━━━━━ Available data
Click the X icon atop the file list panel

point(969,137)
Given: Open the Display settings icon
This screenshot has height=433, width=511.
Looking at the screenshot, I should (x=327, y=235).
━━━━━━━━━━
### Task objective:
The line containing "Given: Open the Display settings icon" marks where to begin; copy it and every later line exactly, through the end of the data.

### Exercise solution:
Given: Open the Display settings icon
This screenshot has height=433, width=511.
Looking at the screenshot, I should (x=327, y=235).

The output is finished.